If ProcessInfo.processInfo.arguents contains the special string, we can react to the fact that the app is running as a UITest. I’ve used this to do things like bypass required authentication steps for apps that require logins.

3. Assertions on UIImage

Unit testing our UIs in iOS often boils down to calling code, then making assertions on UI component state (e.g., testing if a button is enabled or not). But what if we want to check if a custom UI element is showing the correct image given various inputs? I have come across this scenario when developing a custom “mutli-select” component that showed checkboxes and displayed a “checked” or “unchecked” image. The images are included in the app’s Assets.xcassets file.

In this case, the UI had to display checks based on a data model that wasn’t explicitly tied to the custom control, and I didn’t want to add state to the UI component just to facilitate unit testing. I found a nice workaround using UIImagePNGRepresentation, which returns Data that can be deeply compared against other Data.


let isUnchecked   = UIImagePNGRepresentation(UIImage(named: "checkboxUnchecked")!)
let isChecked     = UIImagePNGRepresentation(UIImage(named: "checkboxChecked")!)
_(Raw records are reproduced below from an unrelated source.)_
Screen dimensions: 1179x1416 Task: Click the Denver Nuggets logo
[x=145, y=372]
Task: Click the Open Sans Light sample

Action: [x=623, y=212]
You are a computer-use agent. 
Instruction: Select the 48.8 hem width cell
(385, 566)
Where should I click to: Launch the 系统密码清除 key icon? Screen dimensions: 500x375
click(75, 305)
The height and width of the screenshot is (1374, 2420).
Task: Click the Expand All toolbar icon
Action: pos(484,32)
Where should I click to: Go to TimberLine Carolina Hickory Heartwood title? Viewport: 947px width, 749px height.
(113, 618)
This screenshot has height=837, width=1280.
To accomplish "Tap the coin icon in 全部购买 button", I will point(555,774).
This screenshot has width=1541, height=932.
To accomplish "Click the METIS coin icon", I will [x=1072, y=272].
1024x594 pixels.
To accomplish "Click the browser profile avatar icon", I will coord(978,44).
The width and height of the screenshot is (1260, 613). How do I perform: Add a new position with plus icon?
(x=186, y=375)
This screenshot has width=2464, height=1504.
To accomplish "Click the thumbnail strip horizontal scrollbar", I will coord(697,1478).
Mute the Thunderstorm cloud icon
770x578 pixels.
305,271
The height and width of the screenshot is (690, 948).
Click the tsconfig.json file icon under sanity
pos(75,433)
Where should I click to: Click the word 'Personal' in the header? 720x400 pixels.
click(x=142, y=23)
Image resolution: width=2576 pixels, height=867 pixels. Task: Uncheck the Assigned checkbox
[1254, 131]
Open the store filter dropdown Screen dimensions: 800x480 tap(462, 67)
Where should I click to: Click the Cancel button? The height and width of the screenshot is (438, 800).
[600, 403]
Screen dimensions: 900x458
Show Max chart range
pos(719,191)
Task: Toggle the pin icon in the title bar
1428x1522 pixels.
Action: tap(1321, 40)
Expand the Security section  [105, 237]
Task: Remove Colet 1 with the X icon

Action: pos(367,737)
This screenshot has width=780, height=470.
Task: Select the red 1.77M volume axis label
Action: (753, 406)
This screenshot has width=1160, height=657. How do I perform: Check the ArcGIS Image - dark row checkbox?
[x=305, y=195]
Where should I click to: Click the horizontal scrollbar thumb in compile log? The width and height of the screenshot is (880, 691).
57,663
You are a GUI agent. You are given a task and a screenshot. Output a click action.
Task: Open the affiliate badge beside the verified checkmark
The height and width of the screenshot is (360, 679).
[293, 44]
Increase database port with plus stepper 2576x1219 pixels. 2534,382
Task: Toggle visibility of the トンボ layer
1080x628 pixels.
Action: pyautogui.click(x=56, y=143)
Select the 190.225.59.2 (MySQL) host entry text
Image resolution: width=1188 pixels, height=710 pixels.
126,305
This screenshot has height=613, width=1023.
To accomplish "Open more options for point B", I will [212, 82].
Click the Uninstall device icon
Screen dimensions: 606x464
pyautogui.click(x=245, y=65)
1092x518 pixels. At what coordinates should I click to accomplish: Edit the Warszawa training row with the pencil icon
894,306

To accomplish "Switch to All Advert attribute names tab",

var imageData = UIImagePNGRepresentation(cell.uiImageView!.image!)
XCTAssertEqual(imageData, isChecked)

cell.toggleCheckbox()

imageData = UIImagePNGRepresentation(cell.uiImageView!.image!)
XCTAssertEqual(imageData, isUnchecked)

The above snippet tests that a cell containing a UIImageView called uiImageView is actually displaying the image checkboxChecked initially, then after toggleCheckbox is called, the image view is displaying the image checkboxUnchekced. Using UIImagePNGRepresentation, we can convert a UIImage to a Data object that is directly comparable to other Data objects (as opposed to comparing UIImage instances, which will be references in this case and not match).

4. Record Tests for UITesting

This last tip is not really specific to Swift, but more of a PSA for developers who find Apple’s UITest framework difficult to use. Personally, I have had trouble remembering the various selectors and how to access UI elements without the help of accessibility identifiers–which aren’t always available in dynamic UIs. Thankfully, Apple gave us a nice way to record a test automatically within a UITes. It’s a small red button located in Xcode’s debug navigator:

Clicking the red button will launch the app and record–in UITest code–the actions that the developer takes interactively. After you carry out the operations you wish to test, the code that was recorded can be tweaked and refactored into an actual test case. This approach is also nice when trying to discover how to select dynamic UI elements on the screen when Apple’s documentation isn’t helping.

These are just a few of the tools I’ve used to make life a little easier and code more correct. I’d love to hear other approaches you have used for testing iOS applications in Swift!